_Problem requirements_
Update the records below by replacing "GUI agent" with "screen assistant" wherever it appears, keeping everything else the same.

-------- Input for this task

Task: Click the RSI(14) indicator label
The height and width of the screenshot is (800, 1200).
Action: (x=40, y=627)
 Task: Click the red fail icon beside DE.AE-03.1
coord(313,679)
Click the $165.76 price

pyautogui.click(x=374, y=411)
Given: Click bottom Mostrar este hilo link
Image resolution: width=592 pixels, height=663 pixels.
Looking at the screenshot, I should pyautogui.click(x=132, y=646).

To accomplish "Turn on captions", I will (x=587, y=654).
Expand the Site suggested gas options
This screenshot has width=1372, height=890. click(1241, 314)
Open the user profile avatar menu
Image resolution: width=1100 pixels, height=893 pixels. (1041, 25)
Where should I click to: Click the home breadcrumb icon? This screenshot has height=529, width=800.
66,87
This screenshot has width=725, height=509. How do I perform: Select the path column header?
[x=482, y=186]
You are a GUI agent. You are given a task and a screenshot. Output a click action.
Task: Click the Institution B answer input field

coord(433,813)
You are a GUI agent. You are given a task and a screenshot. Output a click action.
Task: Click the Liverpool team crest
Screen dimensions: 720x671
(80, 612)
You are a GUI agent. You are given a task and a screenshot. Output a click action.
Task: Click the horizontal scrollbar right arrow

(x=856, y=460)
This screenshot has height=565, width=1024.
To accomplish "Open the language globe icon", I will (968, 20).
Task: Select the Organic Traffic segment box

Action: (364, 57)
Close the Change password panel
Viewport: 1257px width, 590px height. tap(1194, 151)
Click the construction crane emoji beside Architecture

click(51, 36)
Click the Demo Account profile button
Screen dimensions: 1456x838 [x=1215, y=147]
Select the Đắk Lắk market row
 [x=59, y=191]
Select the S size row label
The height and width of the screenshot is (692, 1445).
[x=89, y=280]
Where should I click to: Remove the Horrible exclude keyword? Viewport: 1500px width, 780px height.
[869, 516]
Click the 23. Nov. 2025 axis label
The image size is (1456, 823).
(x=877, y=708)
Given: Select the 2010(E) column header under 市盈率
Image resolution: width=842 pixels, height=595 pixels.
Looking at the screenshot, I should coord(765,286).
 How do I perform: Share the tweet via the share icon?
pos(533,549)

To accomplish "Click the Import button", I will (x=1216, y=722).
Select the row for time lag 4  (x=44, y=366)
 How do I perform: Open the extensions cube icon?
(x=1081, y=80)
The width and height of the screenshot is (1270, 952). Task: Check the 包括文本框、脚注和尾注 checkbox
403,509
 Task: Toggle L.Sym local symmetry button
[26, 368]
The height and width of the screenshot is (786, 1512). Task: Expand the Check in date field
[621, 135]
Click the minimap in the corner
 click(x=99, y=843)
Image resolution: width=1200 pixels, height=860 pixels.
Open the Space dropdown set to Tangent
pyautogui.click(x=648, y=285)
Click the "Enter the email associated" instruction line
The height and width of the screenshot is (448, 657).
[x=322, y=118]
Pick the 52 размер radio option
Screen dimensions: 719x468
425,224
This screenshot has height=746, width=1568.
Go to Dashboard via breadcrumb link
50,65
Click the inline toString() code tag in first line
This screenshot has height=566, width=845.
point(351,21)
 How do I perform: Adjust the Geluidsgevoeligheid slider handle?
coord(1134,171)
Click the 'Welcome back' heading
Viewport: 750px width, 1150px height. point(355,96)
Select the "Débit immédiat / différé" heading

----------------

_Task response_
Task: Click the RSI(14) indicator label
The height and width of the screenshot is (800, 1200).
Action: (x=40, y=627)
 Task: Click the red fail icon beside DE.AE-03.1
coord(313,679)
Click the $165.76 price

pyautogui.click(x=374, y=411)
Given: Click bottom Mostrar este hilo link
Image resolution: width=592 pixels, height=663 pixels.
Looking at the screenshot, I should pyautogui.click(x=132, y=646).

To accomplish "Turn on captions", I will (x=587, y=654).
Expand the Site suggested gas options
This screenshot has width=1372, height=890. click(1241, 314)
Open the user profile avatar menu
Image resolution: width=1100 pixels, height=893 pixels. (1041, 25)
Where should I click to: Click the home breadcrumb icon? This screenshot has height=529, width=800.
66,87
This screenshot has width=725, height=509. How do I perform: Select the path column header?
[x=482, y=186]
You are a screen assistant. You are given a task and a screenshot. Output a click action.
Task: Click the Institution B answer input field

coord(433,813)
You are a screen assistant. You are given a task and a screenshot. Output a click action.
Task: Click the Liverpool team crest
Screen dimensions: 720x671
(80, 612)
You are a screen assistant. You are given a task and a screenshot. Output a click action.
Task: Click the horizontal scrollbar right arrow

(x=856, y=460)
This screenshot has height=565, width=1024.
To accomplish "Open the language globe icon", I will (968, 20).
Task: Select the Organic Traffic segment box

Action: (364, 57)
Close the Change password panel
Viewport: 1257px width, 590px height. tap(1194, 151)
Click the construction crane emoji beside Architecture

click(51, 36)
Click the Demo Account profile button
Screen dimensions: 1456x838 [x=1215, y=147]
Select the Đắk Lắk market row
 [x=59, y=191]
Select the S size row label
The height and width of the screenshot is (692, 1445).
[x=89, y=280]
Where should I click to: Remove the Horrible exclude keyword? Viewport: 1500px width, 780px height.
[869, 516]
Click the 23. Nov. 2025 axis label
The image size is (1456, 823).
(x=877, y=708)
Given: Select the 2010(E) column header under 市盈率
Image resolution: width=842 pixels, height=595 pixels.
Looking at the screenshot, I should coord(765,286).
 How do I perform: Share the tweet via the share icon?
pos(533,549)

To accomplish "Click the Import button", I will (x=1216, y=722).
Select the row for time lag 4  (x=44, y=366)
 How do I perform: Open the extensions cube icon?
(x=1081, y=80)
The width and height of the screenshot is (1270, 952). Task: Check the 包括文本框、脚注和尾注 checkbox
403,509
 Task: Toggle L.Sym local symmetry button
[26, 368]
The height and width of the screenshot is (786, 1512). Task: Expand the Check in date field
[621, 135]
Click the minimap in the corner
 click(x=99, y=843)
Image resolution: width=1200 pixels, height=860 pixels.
Open the Space dropdown set to Tangent
pyautogui.click(x=648, y=285)
Click the "Enter the email associated" instruction line
The height and width of the screenshot is (448, 657).
[x=322, y=118]
Pick the 52 размер radio option
Screen dimensions: 719x468
425,224
This screenshot has height=746, width=1568.
Go to Dashboard via breadcrumb link
50,65
Click the inline toString() code tag in first line
This screenshot has height=566, width=845.
point(351,21)
 How do I perform: Adjust the Geluidsgevoeligheid slider handle?
coord(1134,171)
Click the 'Welcome back' heading
Viewport: 750px width, 1150px height. point(355,96)
Select the "Débit immédiat / différé" heading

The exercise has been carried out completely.